Maximus2019 profile image
17 Replies

My daughter, who is 16, has over the last few years on multiple occasions hit me or her mother when she gets upset. While she's improving, she's had trouble managing her emotions. Both her and I have had OCD. Both of us are past the worst of it, but I still have it to some extent. After my daughter hits me or swears at me she'll usually soon apologize and say she loves me. A few nights ago, I had been in a good mood all day, but things between my daughter and wife were very tense when I got home. I sat down on the couch next to my daughter with my wife sitting in a chair facing us on the other side of the room. My sister called my daughter on my daughter's cell, but my daughter didn't pick up. When I asked why she didn't answer, my wife said something negative about my sister. In a slightly raised tone of voice I said something in response to what my wife said. All of a sudden, I felt a hard hit on the side of my face and heard my daughter screaming at me about how dare I raise my voice at her mom.
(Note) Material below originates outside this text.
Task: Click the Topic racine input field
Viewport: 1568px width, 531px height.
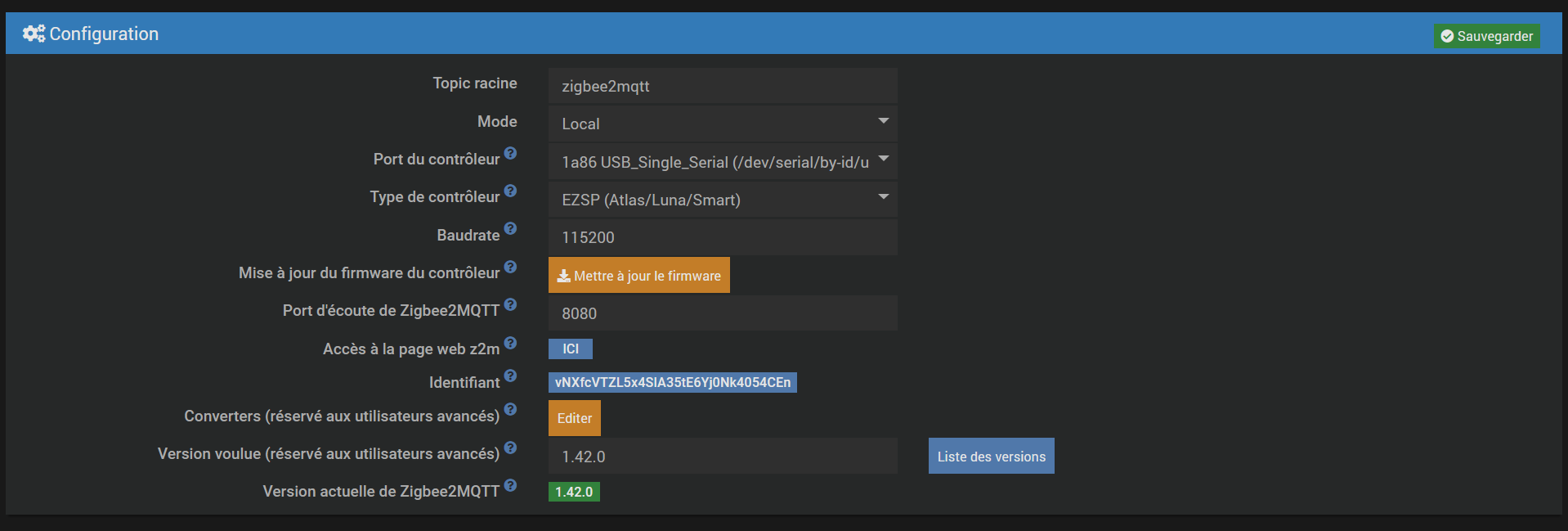Action: click(722, 86)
I couldn't take it anymore and impulsively hit my daughter on the cheek pretty hard with the side of my fist.

She immediately began to cry and started screaming at me and coming after me. I went upstairs and locked the door to cool down. My daughter didn't have any bruises or injuries or anything, but it was still wrong what I did. Other than one time a few years ago, shortly after I got a concussion, when I pushed her off of me too hard after she jumped on me to get her phone, I can't remember ever hitting my daughter. This was very impulsive, and I feel very guilty about it. She's my only child and I can't stand the thought of me hurting her. I don't remember whether I hit her with the side of my fist or with the palm of my hand, but I am pretty sure it was the side of my fist. It was in a sideways motion against her cheek. I keep trying to remember exactly with what force I hit her. I don't think it was as hard as I can, but it was still hard. Most of my anger was from her hitting my face, but there also may have been an element of frustration that I couldn't properly express myself to my wife.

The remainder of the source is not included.